Pisani et Piotet distinguent relation et flux :

  • Les réseaux sociaux matérialisent les relations entre individus mais pas l’ensemble des flux de différentes natures qui peuvent s’établir entre eux.
  • Cela reprend l’affirmation « La carte n’est pas le territoire » d’Alfred Korzybski abondamment reprise et transposée (cf ce, comme toujours très bon, article d’internet actu sur le sujet) . La carte n’est qu’une représentation. Elle ne porte pas l’ensemble des caractéristiques du territoire ni celles des activités qui la modifient sans cesse. Les réseaux sociaux ne sont que des cartes, partielles et unidimensionnelles de vrais réseaux sociaux beaucoup plus riches et multidimensionnels existant dans la vie réelle. Tant que la nécessité d’interconnecter les différents réseaux sociaux ne sera pas comprise, la carte n’atteindra jamais le territoire.

Pisani et Piotet introduisent une réflexion sur la prochaine génération d’innovation sur internet (le « Web3.0″). Cela me donne l’opportunité de les croiser avec mes réflexions :

  • Le web sémantique et le web social
    • un web ou l’hypertexte (des liens entre des documents) sera remplacé par des graphes modélisant les relations entre des objets et manipulable par des ordinateurs. Le « Global Giant Graph » selon l’expression de Tim Berners-Lee pour remplacer le « World Wide Web ».
    • Mark Zuckerberg, le fondateur de Facebook, propose un concept similaire, le « Social Graph » qui relie l’ensemble des information sur la base des relations aux personnes.
    • Pour chercher de l’information, il faut chercher les personnes qui détiennent cette information. C’est l’une des leçons de l’échec du Knowledge Management (cf un de mes billet).
  • Un nouveau monde de données :
    • La multiplication des devices et capteurs multiplie les données mais les enrichissent aussi par ailleurs (geolocalisation, statut de présence, lifestream, flux RSS d’activité (activity feeds de Facebook,…)
    • Données qui peuvent être sémantisées (formatées dans des formats portables et compréhensible entre machines – par exemple des microformats)
    • Derrière cela se profile une nouvelle ère d’intelligence des données.

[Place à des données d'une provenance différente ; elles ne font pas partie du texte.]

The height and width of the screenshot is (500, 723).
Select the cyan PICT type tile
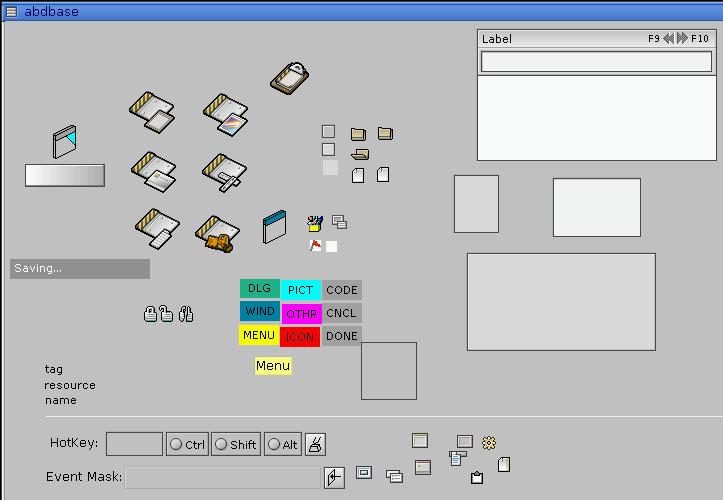coord(301,290)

Les données seront tellement exhaustives (en terme de couverture de la population totale) et complète que l’on sera plus proche de la réalité que d’une étude statistique. Google préfigure ce mouvement. Pisani & Piotet rapportent que « (Google a) gagné une compétition de traduction automatique du chinois à l’anglais et de l’arabe à l’anglais organisée par la DARPA, (Defense Advanced Research Projects Agency), l’agence du Pentagone pour la recherche. Or, aucun spécialiste du chinois ou de l’arabe ne travaille sur ce projet. Ils n’ont même pas de nouveaux algorithmes. Ils ont simplement plus de données. Ce qui ne marche pas quand les bases de données ont des millions de mots marche vraiment bien quand elles en ont des milliards ». L’autre exemple, et il implique encore Google, c’est Ad Planner un outil d’analyse et de planification de campagne web. La seule différence entre l’outil de Google et celui de ses compétiteurs c’est l’échantillonnage. Celui de Google est à la mesure du marché total adressé (cf article).

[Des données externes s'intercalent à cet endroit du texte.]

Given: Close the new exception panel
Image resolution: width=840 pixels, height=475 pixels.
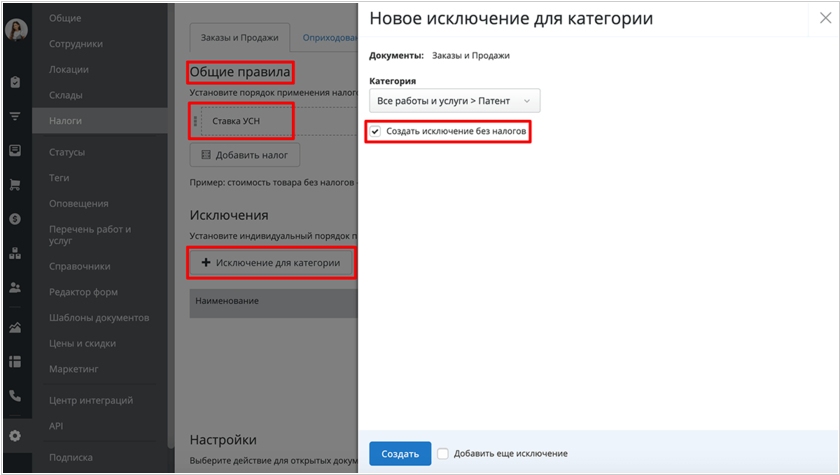Looking at the screenshot, I should pos(821,18).
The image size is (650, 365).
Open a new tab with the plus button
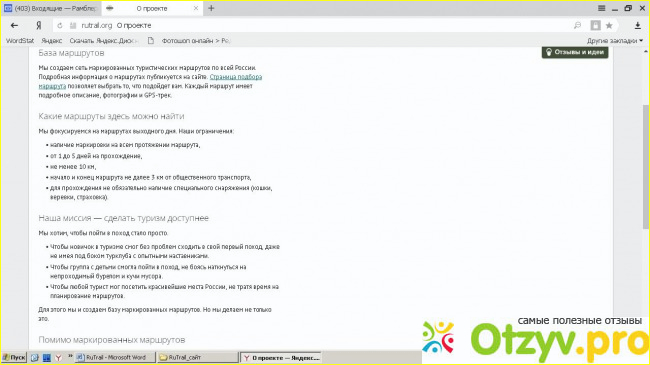point(211,8)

  • L’estompement des frontières entre virtuel et réel (intégration d’interface virtuelle dans la vie de tous les jours et intégration d’interaction avec le réel dans les mondes virtuels) :
    • Interfaces « Touch » et haptiques, les interfaces qui permettent de sortir du « ghetto » de l’écran de l’ordinateur comme Surface, la table interactive de Microsoft ou Touchwall de Microsoft qui permet de rendre n’importe quelle surface interactive.
    • Dispositif des villes numériques qui permettent de faire interagir des internautes et des foules.

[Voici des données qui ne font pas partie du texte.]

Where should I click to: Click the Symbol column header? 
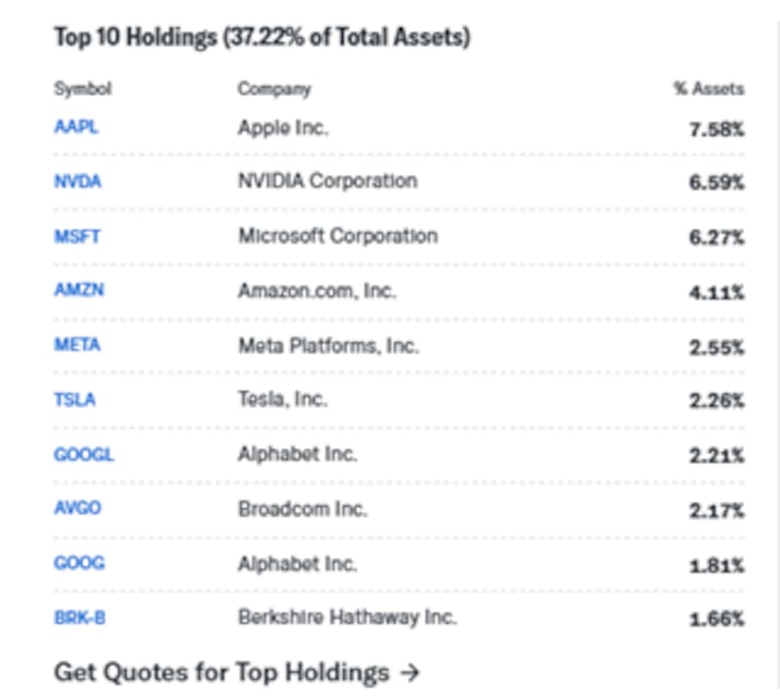(83, 89)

    • Développement de la simulation qui permet de dupliquer des espaces et des situations réels de les réunir à distance ou de les tester ou de les rejouer.
    • La simulation possède un énorme potentiel de développement car il y a beaucoup d’opérations avec les jeux et la réalité augmenté qui superpose la simulation à la réalité qui pourraient y être effectuées en lieu du réel (collaboration, formation, étude de marché,…).
    • Sans compter le potentiel multiplicateur du croisement avec les jeux pour rendre les activités ludiques : se former, acheter des produits avec toute la notion de scénarisation croissante de ces activités.
  • Un nouveau monde de connectivité : nouvelles situations, nouveaux devices, nouveaux objets :
    • Notre internet est encore tout petit. C’est assez peu intuitif de dire cela mais ce qui est majoritairement connecté à internet aujourd’hui ce sont des ordinateurs fixes.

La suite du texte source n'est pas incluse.